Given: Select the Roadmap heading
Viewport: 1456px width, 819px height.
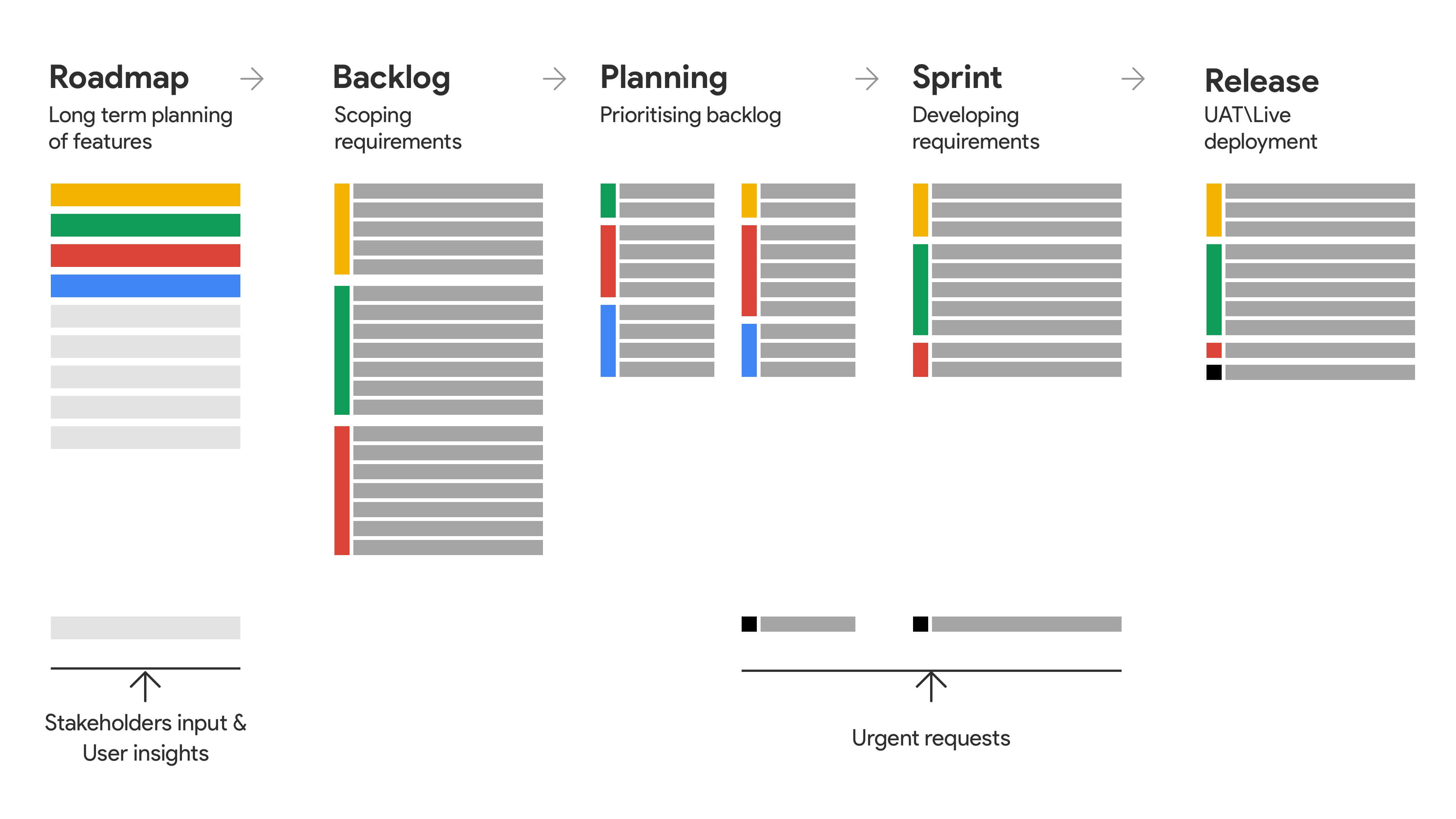Looking at the screenshot, I should coord(119,77).
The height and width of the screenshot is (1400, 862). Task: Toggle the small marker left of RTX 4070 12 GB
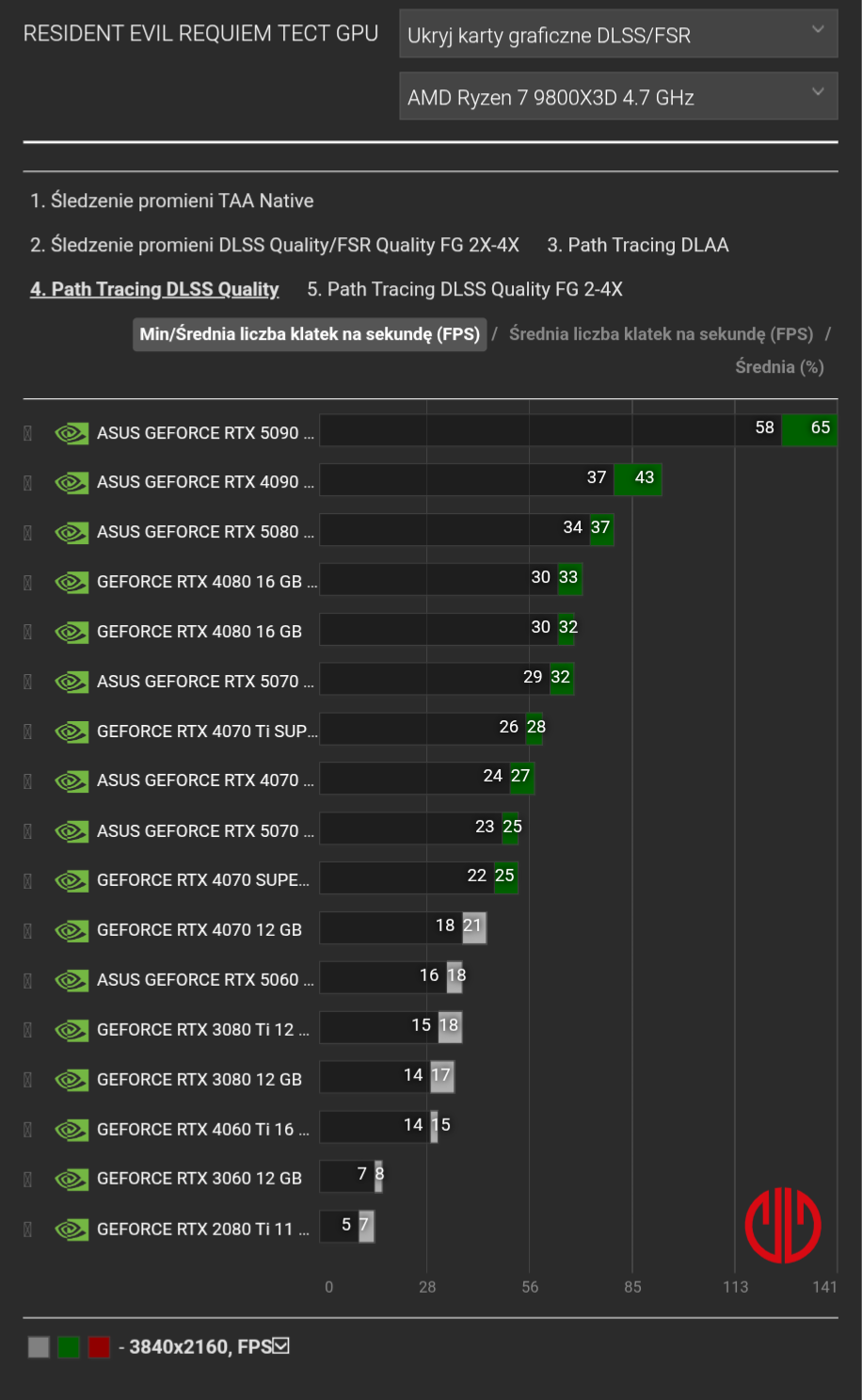(28, 931)
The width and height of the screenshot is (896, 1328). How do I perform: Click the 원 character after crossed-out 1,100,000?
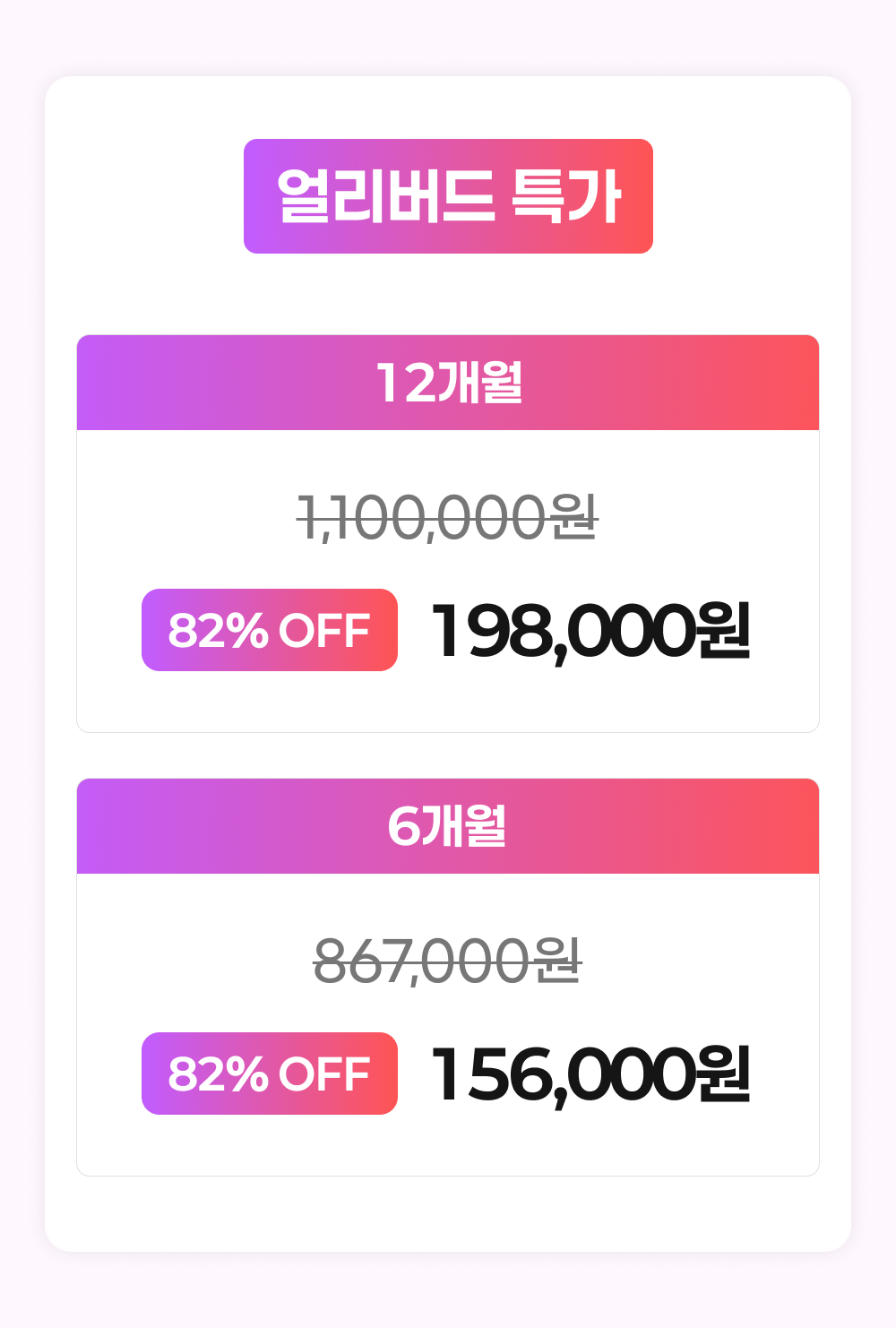(x=574, y=517)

====================

Set down exactly, line for line, the data from the line that contains "Viewport: 1456px width, 819px height." through its last line, keeping pictures out.

#### Answer area:
Viewport: 1456px width, 819px height.
Looking at the screenshot, I should coord(119,77).
The height and width of the screenshot is (1400, 862). Task: Toggle the small marker left of RTX 4070 12 GB
(28, 931)
The width and height of the screenshot is (896, 1328). How do I perform: Click the 원 character after crossed-out 1,100,000?
(x=574, y=517)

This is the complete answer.